• Request a: Rewrite the rows as a numbered list with blank lines left out, starting at the line that contains "has width=1280, height=720." and ending after the line that contains "tree-item: 2019_08_19_000000_create_failed_jobs_table.php is". Use only those lines, and leave the pictures out.

The UK has something to learn...
[info]rgk66 wrote:
Friday, 16 October 2009 at 09:13 am (UTC)
Too many people (including many contributors here) think that play-based education means that children are not being taught to read, write and count. Nothing could be further from the truth. My duaghter has just started schol here in Sweden at the age of 6, and prior to this she was at nursery school. The nursery school taught her the basics (the alphabet, counting etc) as part of the play-based curriculum they have here, but the main emphasis was learning social skills through playing together. The first year of school is also play-based with an emphasis on social skills and encouraging curiosity, but the children also learn to read and write as well as doing basic maths. The result is happier and better balanced children than those in the UK, children who subsequently do better in international comparisons than those from the UK. I should add that my eldest son started school in the UK at 4, and he was not happy. The teachers were great and did their best, but the curriculum and associated schooling was too formal, too structured and did not develop those essential social skills that we all need, with bullying as one result. I very much regret putting my son through even part of the UK school system and I would never recommend it to anyone.
Robert Alexander Inquiry into Primary Education
[info]ijazy wrote:
Friday, 16 October 2009 at 09:27 am (UTC)
The recommendation by the Robert Alexander Inquiry to scrap the national curriculum tests for primary school is a recipe for disaster. It will take us back to the bad old days before SATs in which perpetual failure of some schools went un-noticed without exposure of league tables.

The national curriculum tests in general have been a thorn in the side of incompetent teachers who been failing our children, scrapping it would let these teacher off the hook and reward failure.

People working in every profession are subject to scrutiny of peers and other professionals why should teachers be exempt from this scrutiny. Curriculum tests and league tables are a measure of accountability and safeguard against perpetual culture of failure which has become the accepted norm in certain schools around the country.

J Iqbal
Re: Robert Alexander Inquiry into Primary Education
[info]bindib wrote:
Friday, 16 October 2009 at 10:45 am (UTC)
I think some people have been very unlucky with the schools they have enrolled the children at in the UK. Mine had PE, lots of investigation and curiosity arousal, particularly in science based topics, and the formal bit of the day was small and they had satellite classrooms where a whole range of activities took place. There was only one area with formal tables. It helped that the staff were absolutely excellent and did not always bow to Government pressures. The children were nearly always happy although a couple of boys should have delayed starting by a term or two. In fact my childrens' education was as described in Sweden! The school was, and continues to be, excellent in individual learning - going at the pace the child can manage whilst stretching them where needed. I was not aware of any bullying and parents should really find a school which suits their child. Some clearly are not providing what is necessary for ALL 4 year olds.
Re: Robert Alexander Inquiry into Primary Education
[info]frankofyle wrote:
Friday, 16 October 2009 at 12:13 pm (UTC)

• Data for analysis:
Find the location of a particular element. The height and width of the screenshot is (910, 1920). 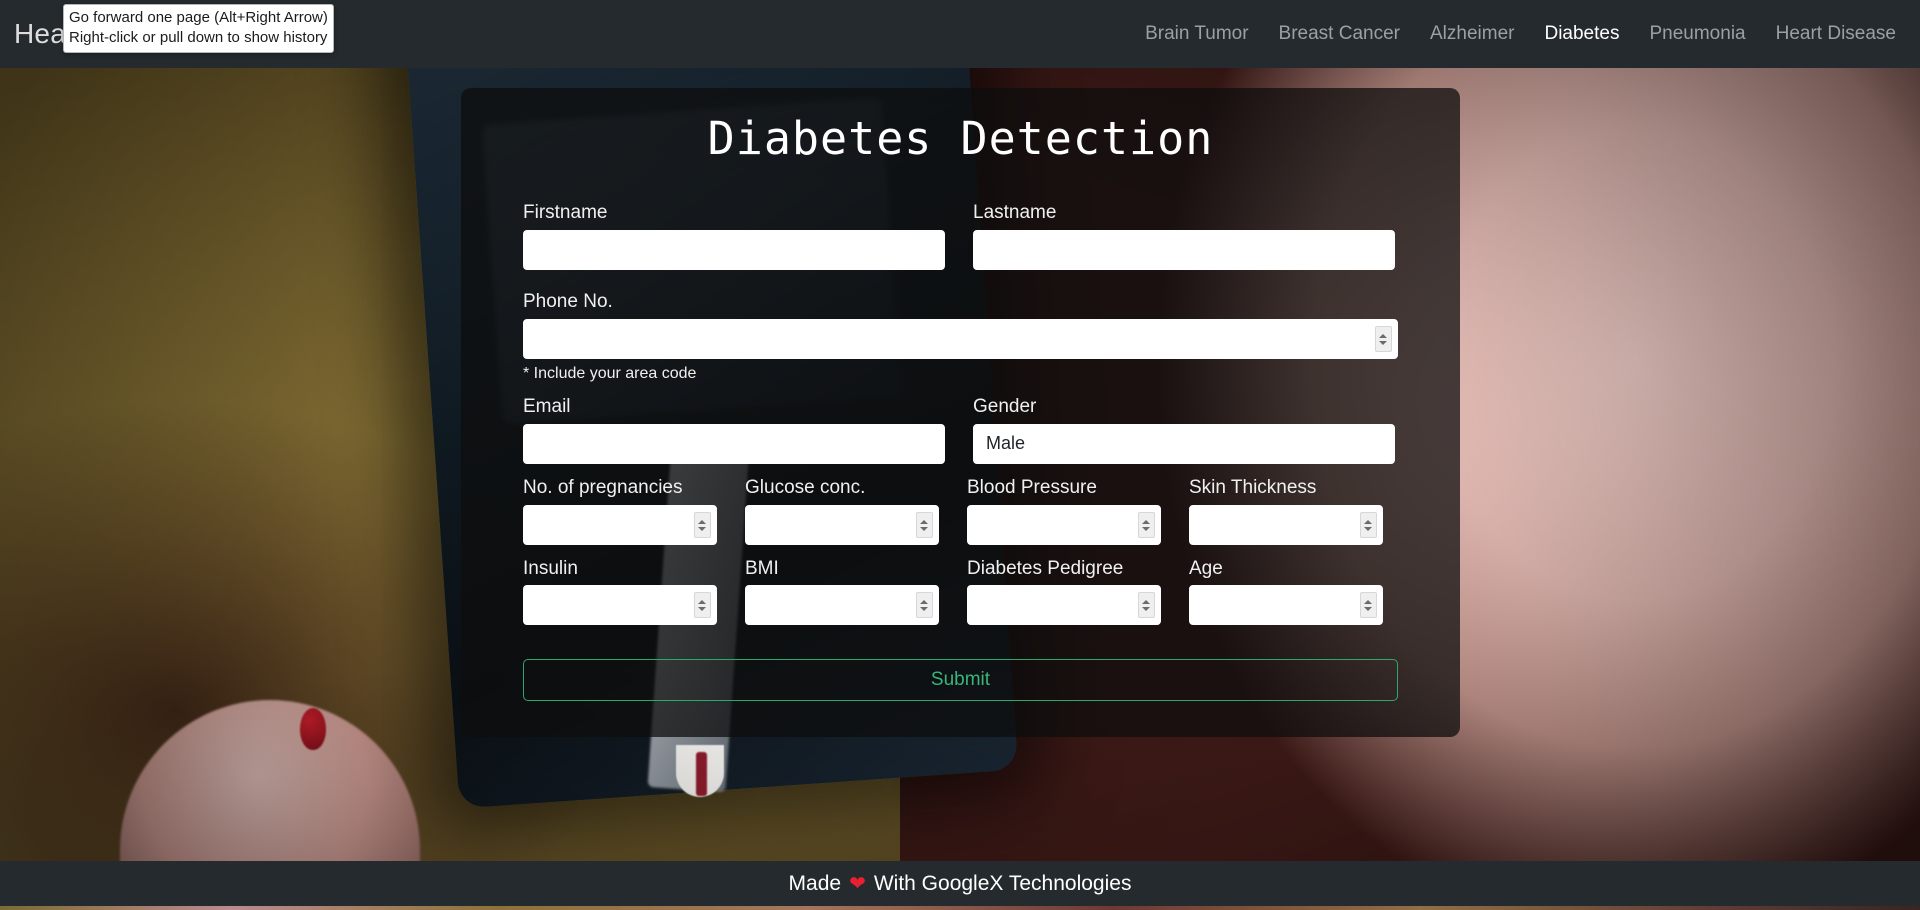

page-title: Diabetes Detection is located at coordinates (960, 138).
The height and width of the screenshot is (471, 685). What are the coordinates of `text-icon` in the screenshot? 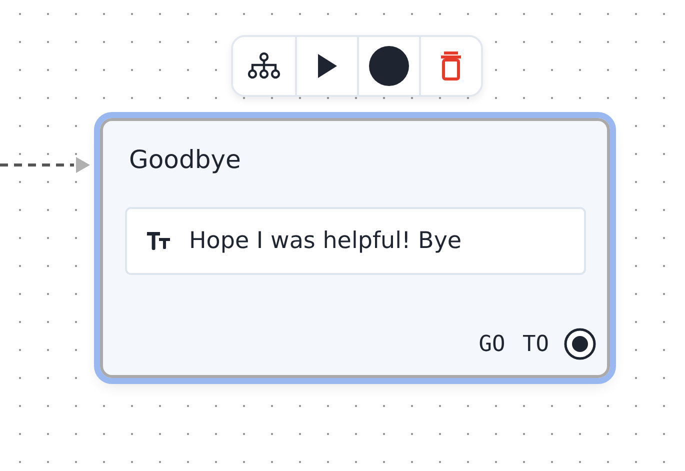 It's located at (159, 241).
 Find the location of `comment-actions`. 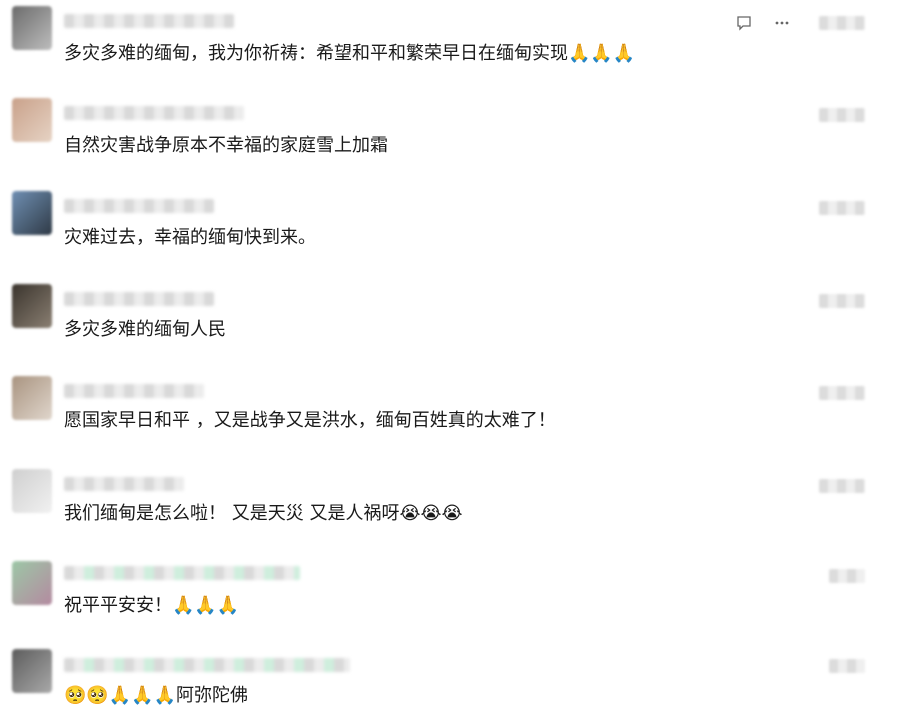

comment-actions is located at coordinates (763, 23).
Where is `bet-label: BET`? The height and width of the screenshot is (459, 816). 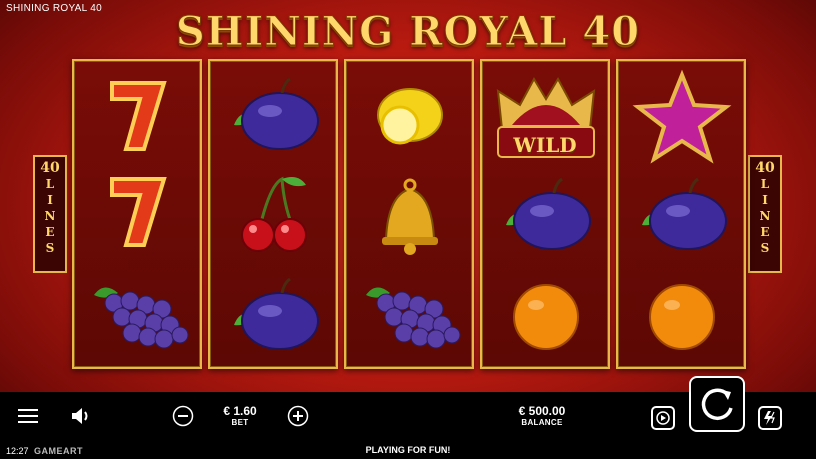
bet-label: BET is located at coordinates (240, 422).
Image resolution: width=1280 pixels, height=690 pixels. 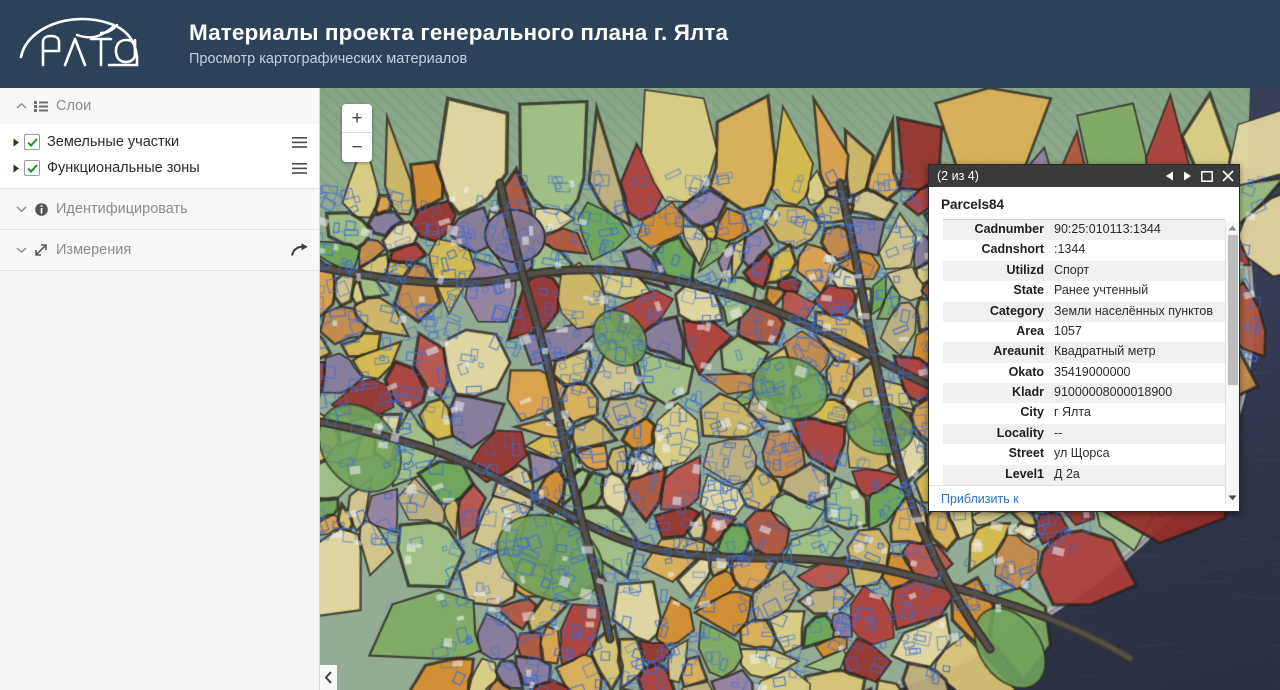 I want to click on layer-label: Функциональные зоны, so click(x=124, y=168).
* * *
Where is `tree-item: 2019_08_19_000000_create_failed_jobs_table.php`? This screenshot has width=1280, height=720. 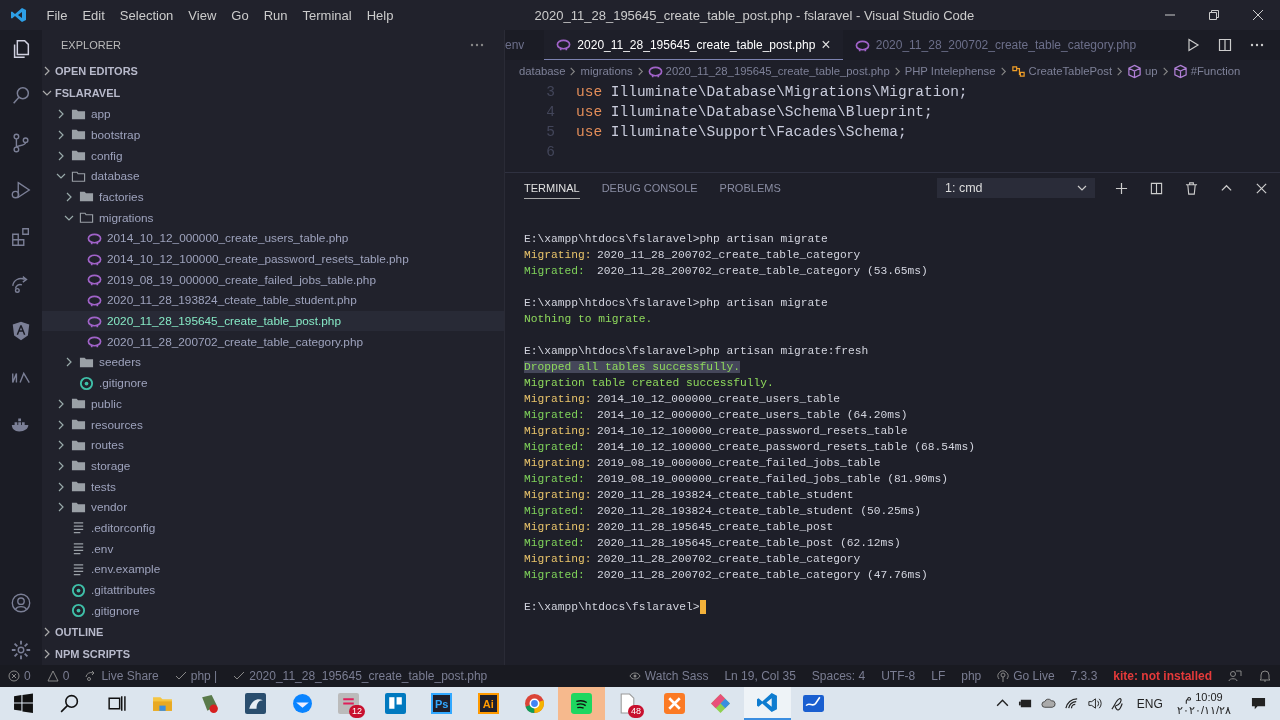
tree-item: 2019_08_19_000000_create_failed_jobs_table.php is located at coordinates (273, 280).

• Request b: Pick up the discussion on the Robert Alexander Inquiry into Primary Education after its last line and write the next part.

• Answer area a:
1. Where is `tree-item: 2019_08_19_000000_create_failed_jobs_table.php`? This screenshot has width=1280, height=720. 
2. tree-item: 2019_08_19_000000_create_failed_jobs_table.php is located at coordinates (273, 280).

• Answer area b:
May I remind you that the "perpetual failure of some schools" before SATs was the system that saw between 30% and 55% of ALL the world's inventions and discoveries being made by children formerly of that system. Changing it wholesale to reflect the "supermarketisation" of education was an act of incredible stupidity, and one that has put the future of the nation at tremendous risk. The UK has virtually no natural resources other than the skills and creative energy of its population. SATs, the National Curriculum, Ofsted, are mere levers to ensure that the UK workforce competes as factory fodder alongside the poor of India and China (though for 'factory' read 'call-centre').

If you want to know which is a good school and which isn't, then get off your backside and go and look at a few before sending your child to one of them!
Re: Robert Alexander Inquiry into Primary Education
[info]primaryedlee wrote:
Saturday, 17 October 2009 at 11:16 am (UTC)
The SATs really are not all they are cracked up to be. In many cases children are currently taught only what they need to know in order to pass the test. This is not the fault of the teacher, but the fault of the government who writes the "prescribed" curriculum that we currenlty have to teach.

What is the point of children being able to rattle off a list of facts and figures if they can not apply this "knowledge" to a real life context? Learning through play and their own experience of the world is a fantastic idea afterall, how many of us "touched the hot thing" even though we were told not to? We had to experience it to learn not to do it again!

Allowing the children to explore and enquire in the primary class room will be a huge step forward. It is a lso a lesson that Secondary Schools could learn too.
Ooops they did it again.....
[info]wilky1 wrote:
Friday, 16 October 2009 at 10:47 am (UTC)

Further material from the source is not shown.